Starmer faces huge Labour split over blocking Corbyn
LBC: Keir Starmer denies Jeremy Corbyn is a friend
Labour voters are split over whether Sir Keir Starmer was right to ban Jeremy Corbyn from standing for the party at the next general election, new polling shows. The YouGov poll found 41 percent said it was the wrong decision, compared to 36 percent who said it was right.
In the survey of 484 Labour voters carried out from March 29 to 30, some 23 percent did not know.
The poll found Sir Keir’s ban on his predecessor from running for Labour at the next election was more likely to be backed by the public as a whole.
Some 48 percent of 2,002 British adults said the Labour leader was right, compared to 27 percent who said he was wrong and 25 percent who were unsure.
The poll also showed 27 percent of Labour voters said Mr Corbyn was an electoral asset, while 44 percent said he was a liability.
But across all Britons, a clear majority – 56 percent – said the veteran left-winger was an electoral liability, compared to just 14 percent who said he was an asset.
Labour’s National Executive Committee last week backed a proposal from Sir Keir not to endorse Mr Corbyn in contesting Islington North for the party at the next election.
The former Labour leader, who lost the whip following an antisemitism row, has criticised the move as a “shameful attack on party democracy”.
Mr Corbyn accused his successor of launching “an assault on the rights of his own Labour members” and “breaking his pledge to build a united and democratic party that advances social, economic and climate justice”.
In a hint he will stand as an independent, Mr Corbyn added: “I will not be intimidated into silence. I have spent my life fighting for a fairer society on behalf of the people of Islington North, and I have no intention of stopping now.”

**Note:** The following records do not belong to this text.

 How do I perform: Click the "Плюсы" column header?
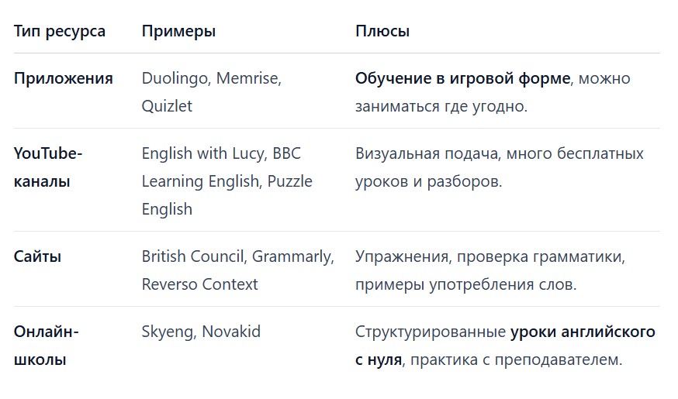[x=382, y=32]
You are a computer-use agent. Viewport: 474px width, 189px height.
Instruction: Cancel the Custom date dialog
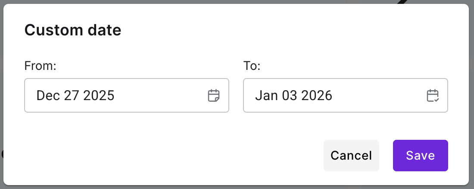point(351,155)
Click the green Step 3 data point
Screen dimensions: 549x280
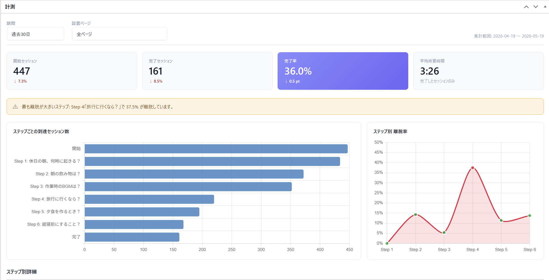[x=444, y=233]
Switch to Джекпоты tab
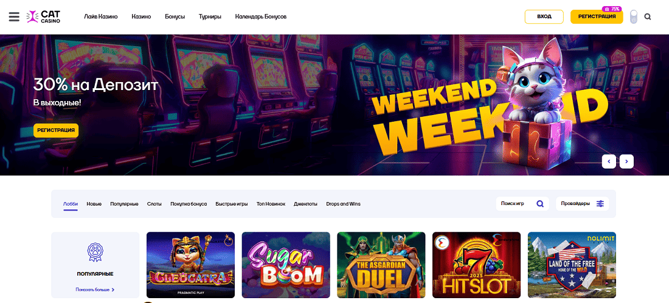Image resolution: width=669 pixels, height=303 pixels. (305, 204)
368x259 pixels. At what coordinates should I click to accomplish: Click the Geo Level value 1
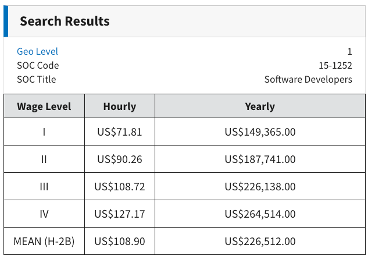pos(350,51)
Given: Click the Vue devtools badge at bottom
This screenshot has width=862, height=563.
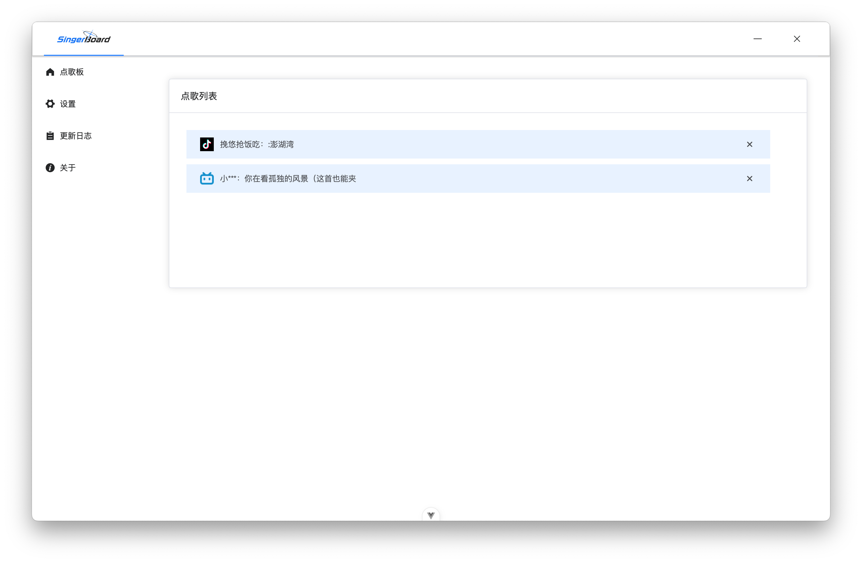Looking at the screenshot, I should 431,515.
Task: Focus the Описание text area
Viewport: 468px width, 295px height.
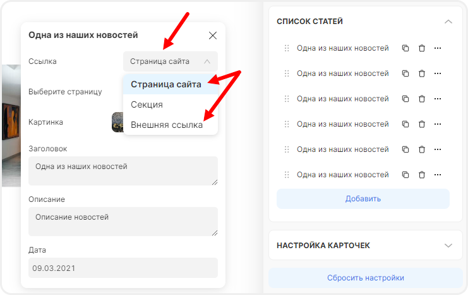Action: coord(123,222)
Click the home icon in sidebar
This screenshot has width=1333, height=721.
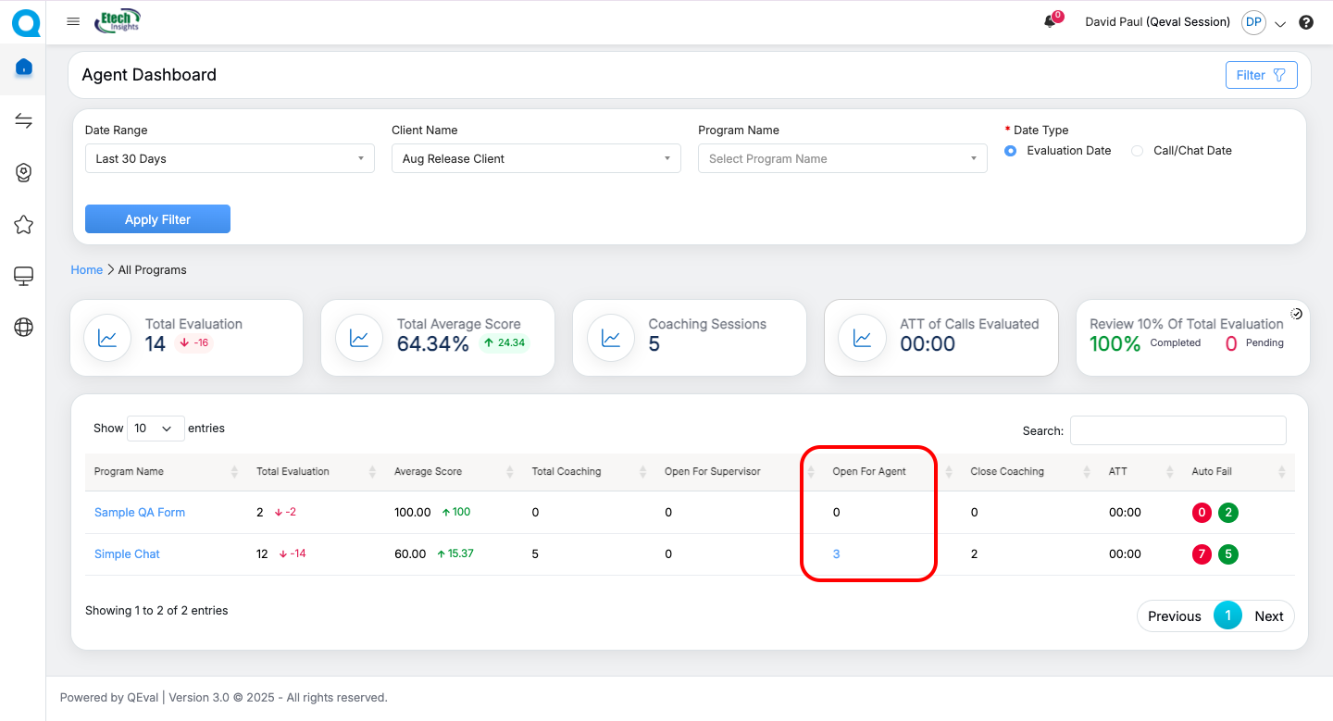pyautogui.click(x=24, y=68)
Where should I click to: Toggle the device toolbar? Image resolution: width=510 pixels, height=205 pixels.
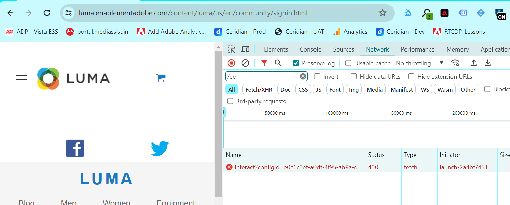(x=245, y=49)
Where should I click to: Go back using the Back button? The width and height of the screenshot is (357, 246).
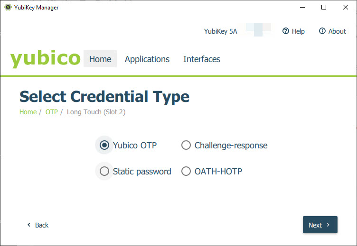point(38,225)
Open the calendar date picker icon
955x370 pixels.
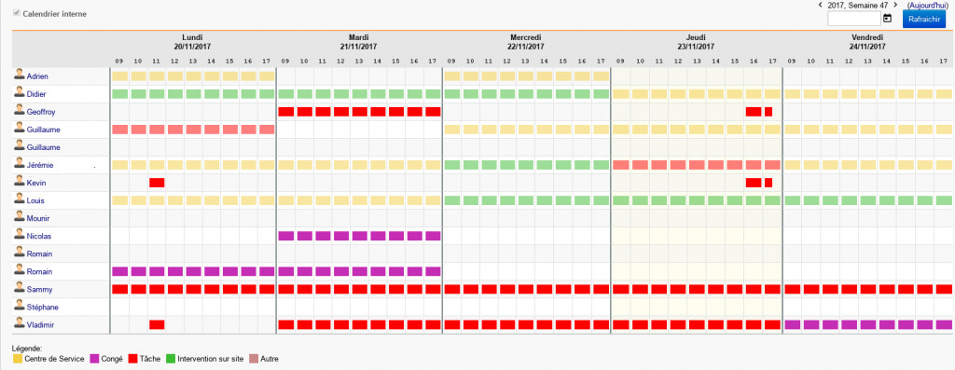(888, 19)
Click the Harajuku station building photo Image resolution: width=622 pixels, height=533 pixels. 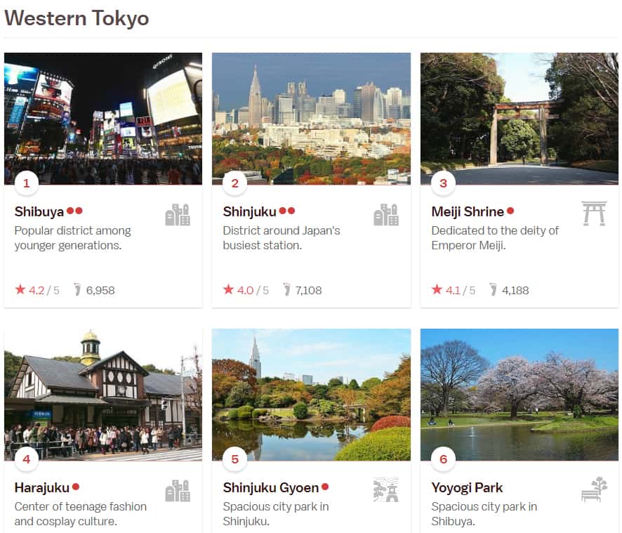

The former Labour leader’s allies have criticised the move, which threatens to re-ignite a row with the Labour left.
If Mr Corbyn did run as an independent in the London seat he has represented since 1983, he could create a distracting challenge for Sir Keir at the next general election.
But the move could also see him lose the membership of a party which he has held for nearly 60 years.
The veteran left-winger remains a Labour member but sits as an independent in the Commons after losing the whip in 2020 over his response to the damning Equality and Human Rights Commission report on antisemitism in the party.
Sir Keir insisted that he leads a “united” and “positive” Labour Party during a visit to Medway on Saturday amid the row over his predecessor.
And he yesterday denied he ever considered Mr Corbyn as a “friend” as he continues to attempt to distance himself from his former boss.